The glaring “tell” of the whole thing is the fact that Trump will be appearing all four nights of the convention. Usually, the nominee for either party will do a very brief fly-by or two before delivering their acceptance speech. It’s a time-honored way to build momentum and anticipation for the big finale on the final night. Not this convention. Because Trump cannot stand to be anything but the center of attention for any meaningful length of time, he will install himself in the middle of each night in an apoplexy of “Me!”
The stakes are particularly high at present. In the space of one week — being last week — Trump watched his former campaign wizard Steve Bannon get arrested for defrauding a fund meant to build his nonsense southern border wall. His own sister slagged him in the public prints. A Republican Senate committee released a scathing report on his Russia dealings that went far beyond the Mueller Report, and the courts told him to go pound sand regarding the secrecy of his precious financial records.
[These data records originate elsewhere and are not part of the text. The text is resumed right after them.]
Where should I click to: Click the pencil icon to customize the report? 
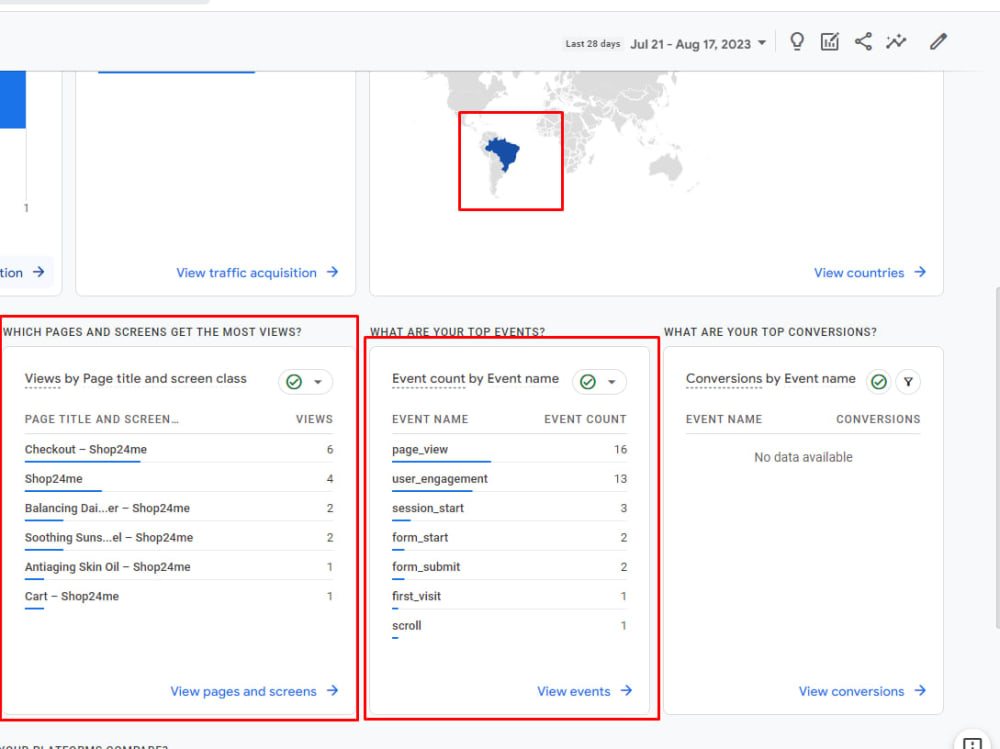(x=937, y=41)
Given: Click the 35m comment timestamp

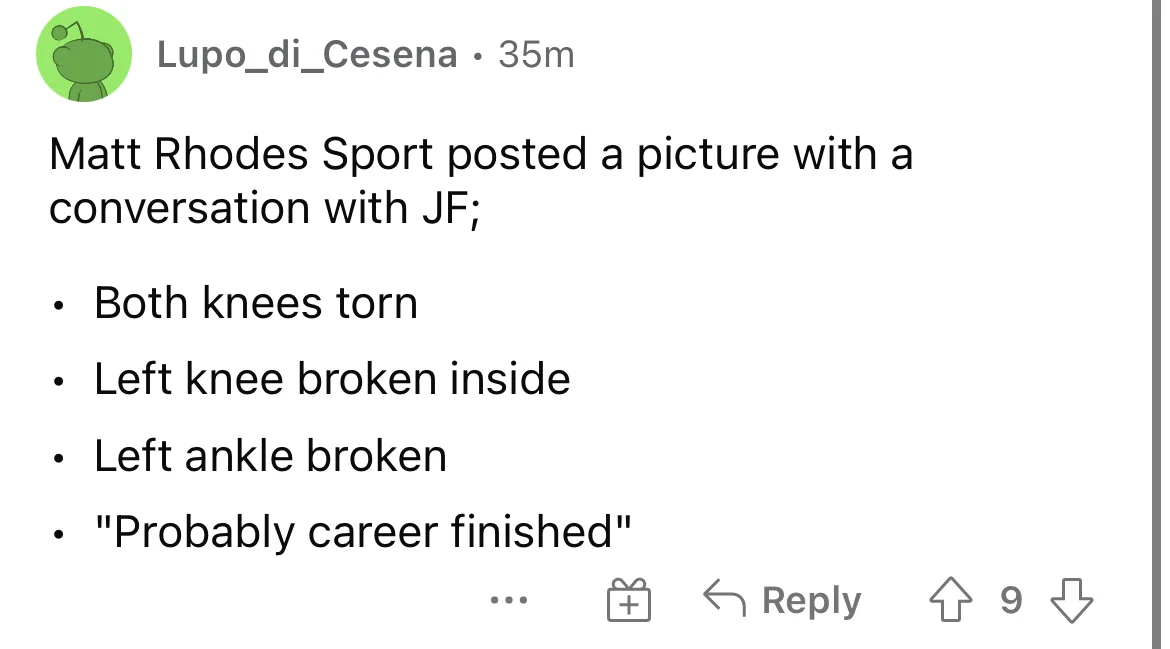Looking at the screenshot, I should tap(537, 55).
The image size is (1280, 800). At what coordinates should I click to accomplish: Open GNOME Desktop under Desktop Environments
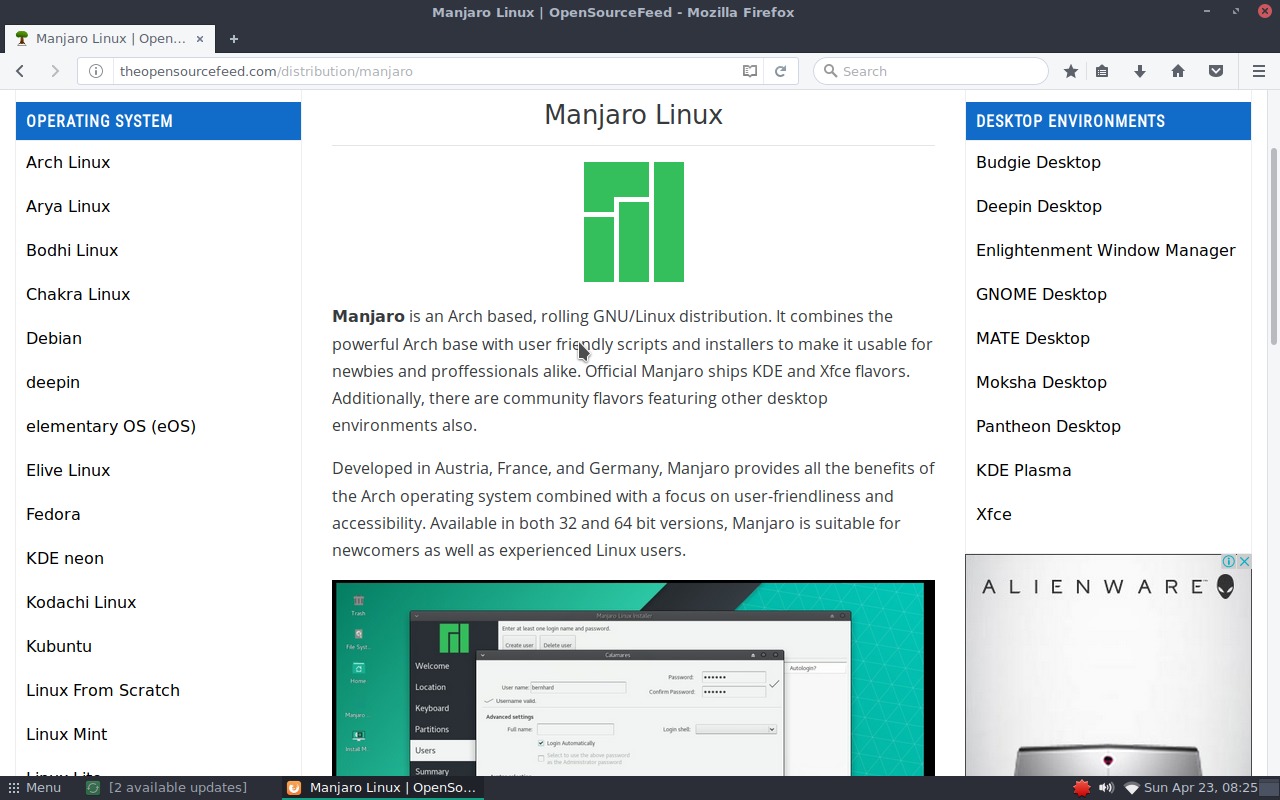tap(1041, 294)
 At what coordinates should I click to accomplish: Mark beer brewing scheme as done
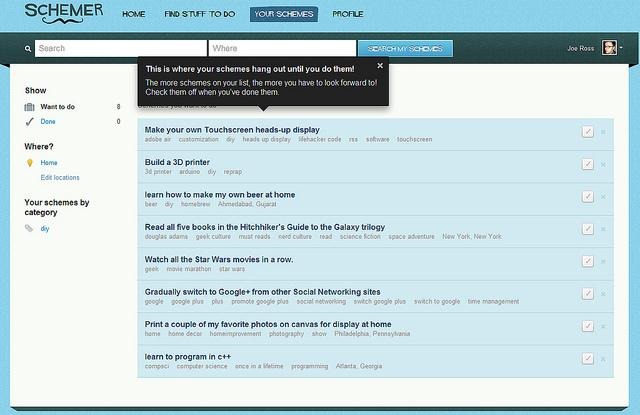click(588, 196)
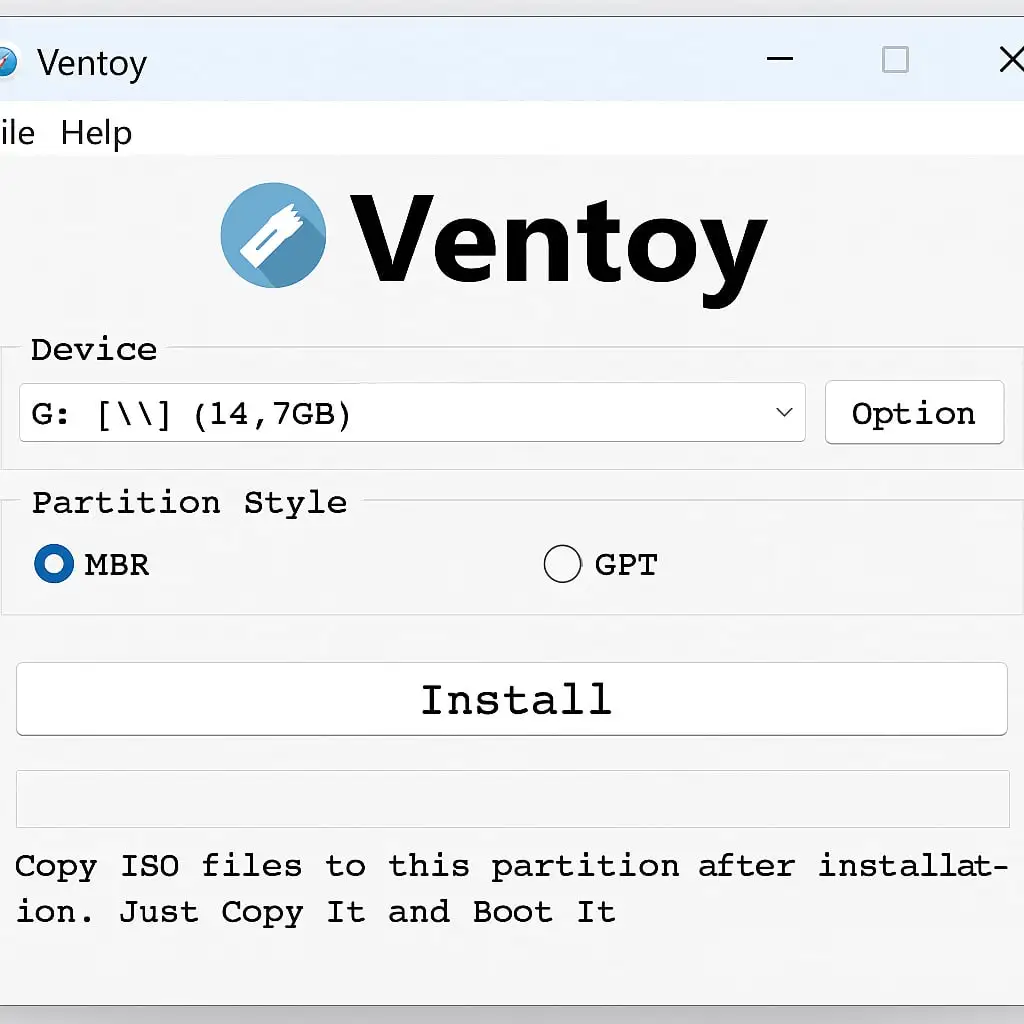Open the Help menu

96,134
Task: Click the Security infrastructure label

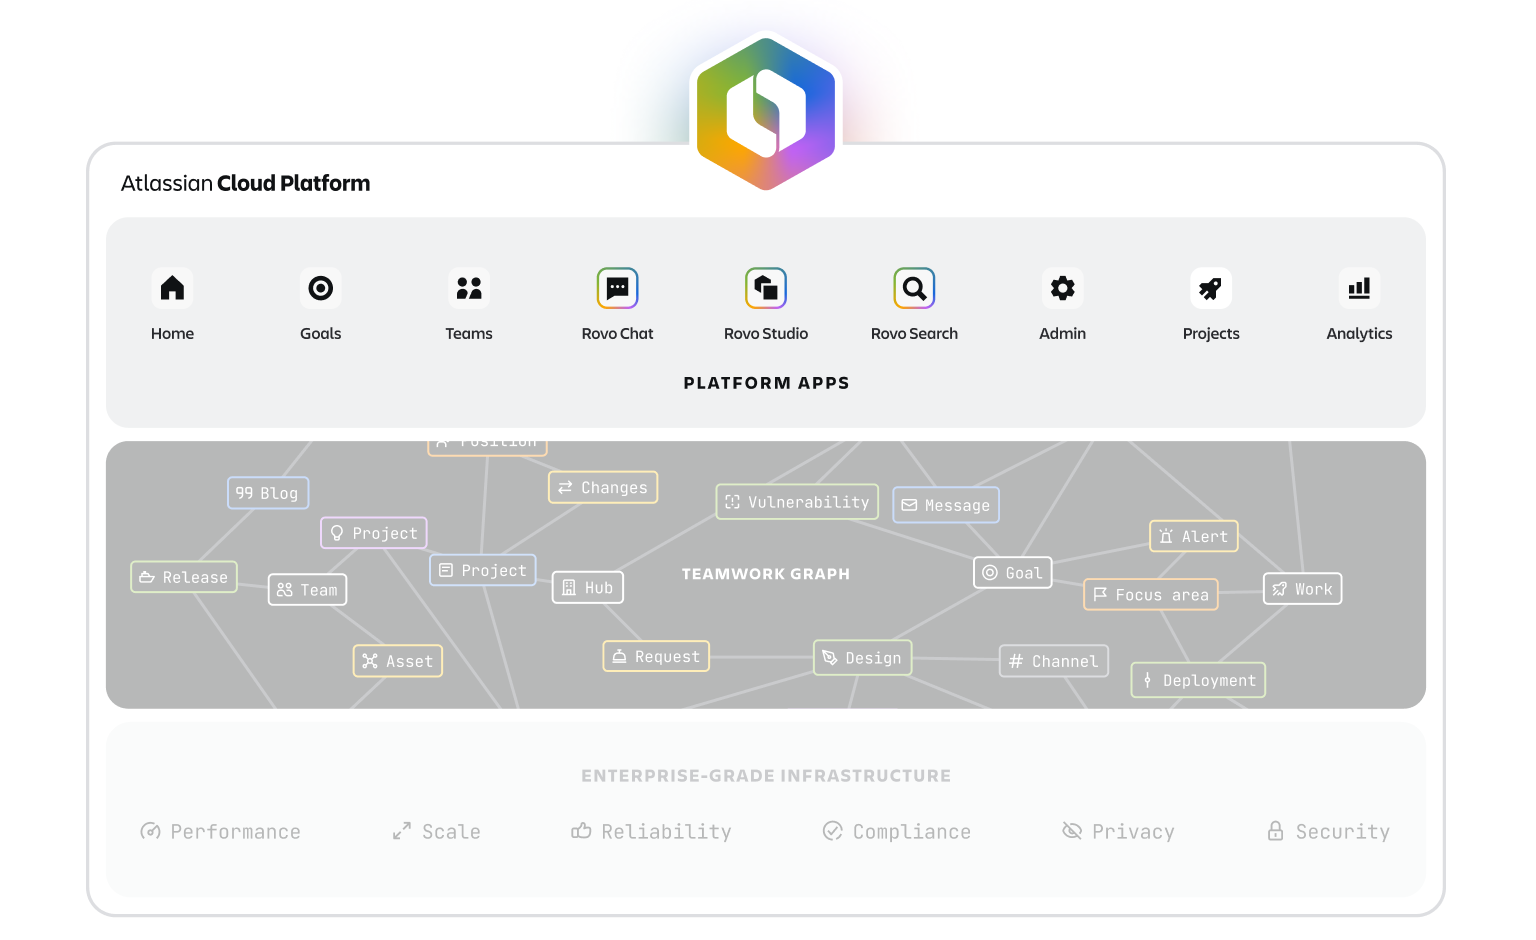Action: 1329,832
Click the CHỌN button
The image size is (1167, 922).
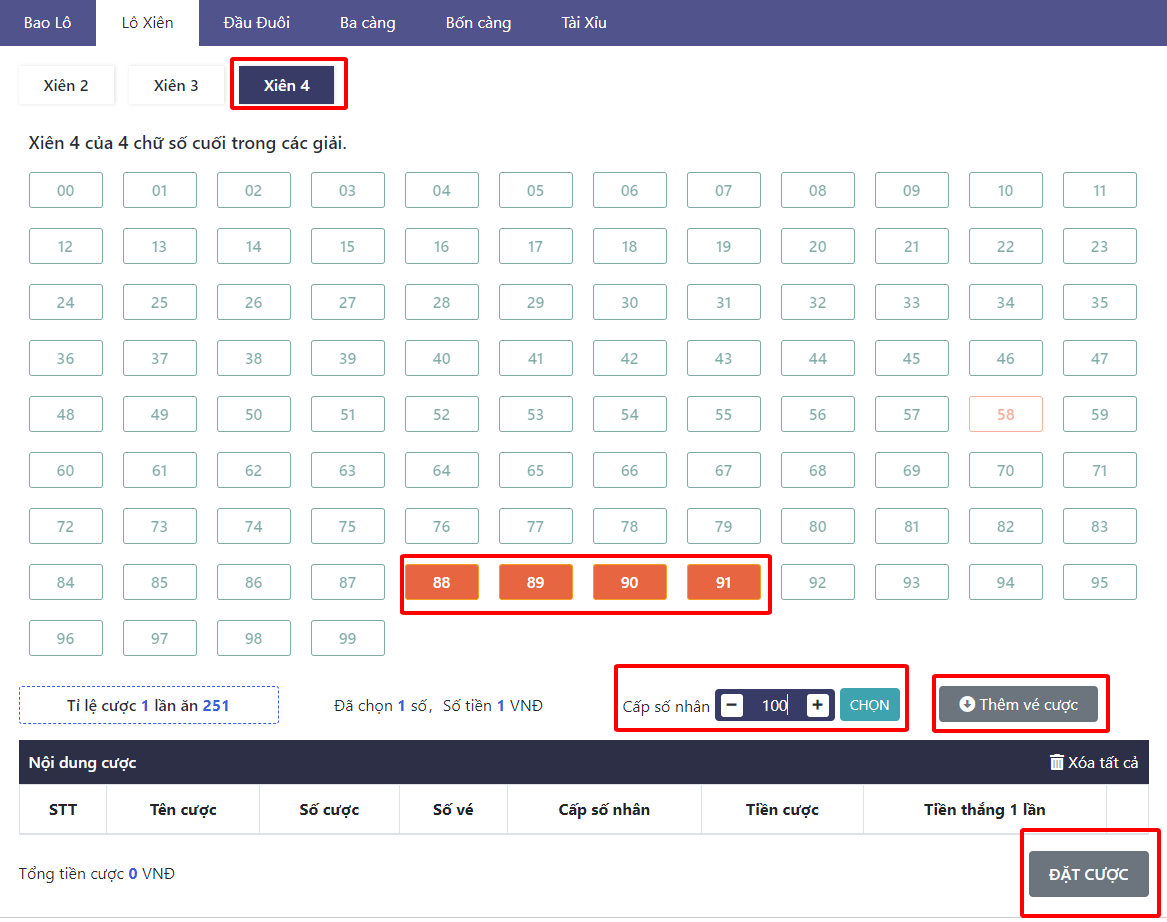point(869,705)
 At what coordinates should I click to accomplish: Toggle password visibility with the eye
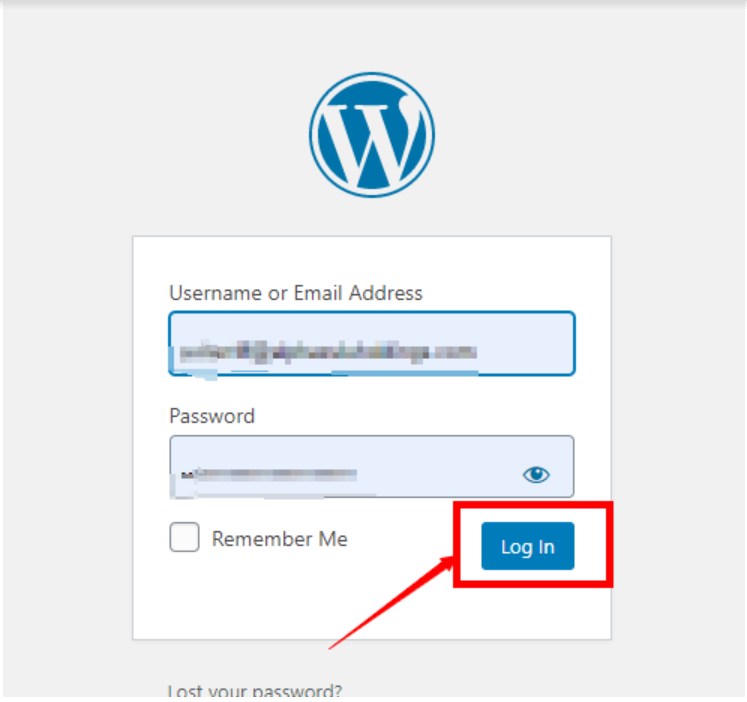pyautogui.click(x=536, y=474)
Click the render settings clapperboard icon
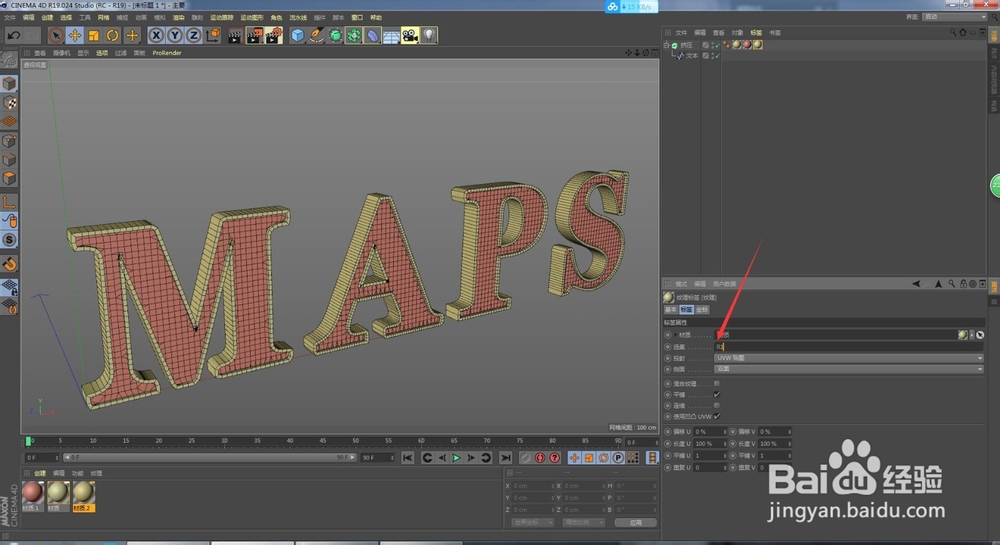This screenshot has height=545, width=1000. pyautogui.click(x=273, y=35)
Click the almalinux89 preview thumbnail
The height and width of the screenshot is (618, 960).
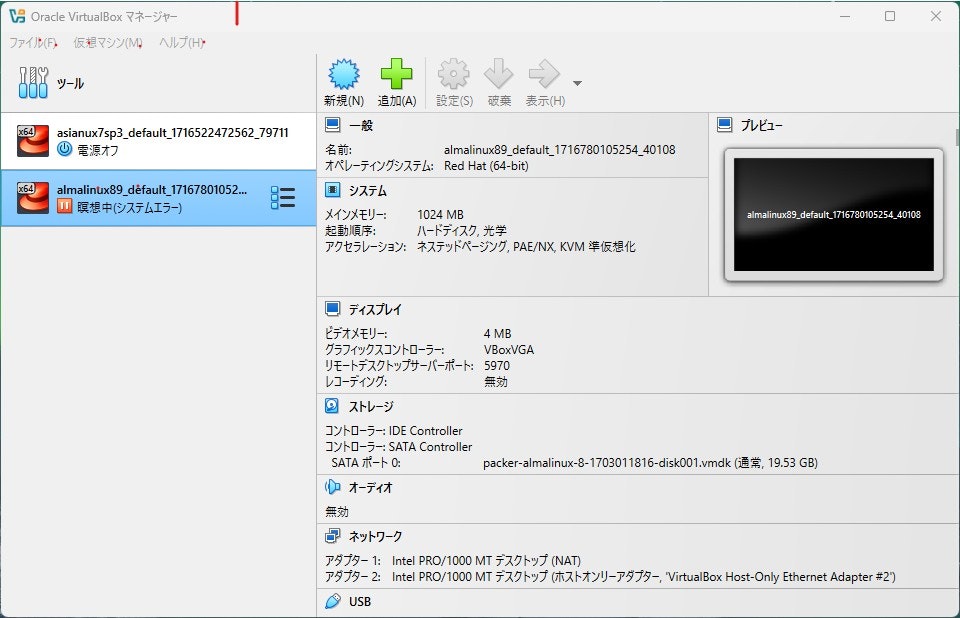[835, 213]
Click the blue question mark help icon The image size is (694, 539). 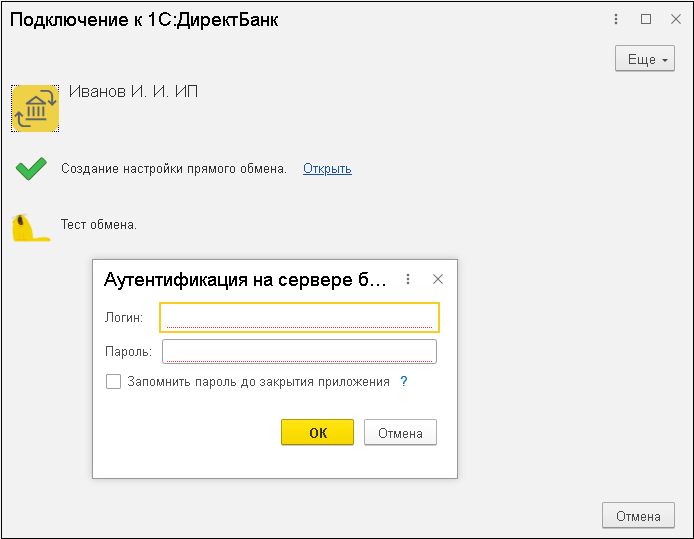(x=403, y=381)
To top it all off, the RNC is coming hot on the heels of a Democratic Convention that was pulled off without a hitch, despite the restrictions of a pandemic world. Last week’s days were filled with news stories of Trump’s corruption, greed, lawlessness and failure, while the evenings fairly sang with powerhouse speakers coming down the mountain to grind his relentlessly shabby record under their heel.
At present, it sounds like the producers will still be painting the set when the curtain goes up. “As Monday’s kickoff looms, Republican officials were still deciding what segments to air live and what would be taped in advance,” reports The New York Times. “Typically, convention broadcasts require weeks of highly technical preparation. By the weekend, producers at the major TV networks had only a foggy idea of what to expect, although Republicans provided a more detailed rundown on Saturday evening. Still, broadcasters will head into the week with some unknowns.”
Besides Trump, the convention’s slate of speakers is a perfect distillation of where the Republican Party finds itself at this juncture in history. This evening’s presenters include Kimberly Guilfoyle, Donald Jr.’s girlfriend, before Junior himself rises to rock the mic. The execrable Reps. Matt Gaetz and Jim Jordan will give Florida and Ohio a bad name, again. Mark and Patricia McCloskey, the wealthy couple who menaced peaceful protesters with firearms, will have their say. Turning Point USA founder and Trump othermind Charlie Kirk will speak.
The absence of Republican Party heavyweights is vivid. Instead, a great many of the week’s speakers are either family-connected to Trump, or are people who gained fame by going viral in a video that Trump likely saw in his Twitter feed. Due entirely to the influence of the man at the middle of it all, the Republican National Convention appears poised to be little more than a trolling festival designed to “own the libs.”
I have a feeling it will be that very man in the middle who might cause the most trouble of all. Imagine the Audience of One the morning after some speaker or another fails to adequately bathe him in rapture. We could very well see/read the Republican nominee attack his own convention because it didn’t make him feel sufficiently good about himself.
Trump is a bull in a china shop, and because of his flailing between Charlotte and Jacksonville, the planners have had very little time to nail this four-day megaproduction together. Forecasters predict a possible shitshow, followed by two tropical storms and a dead cat bounce in the polls. Take appropriate precautions.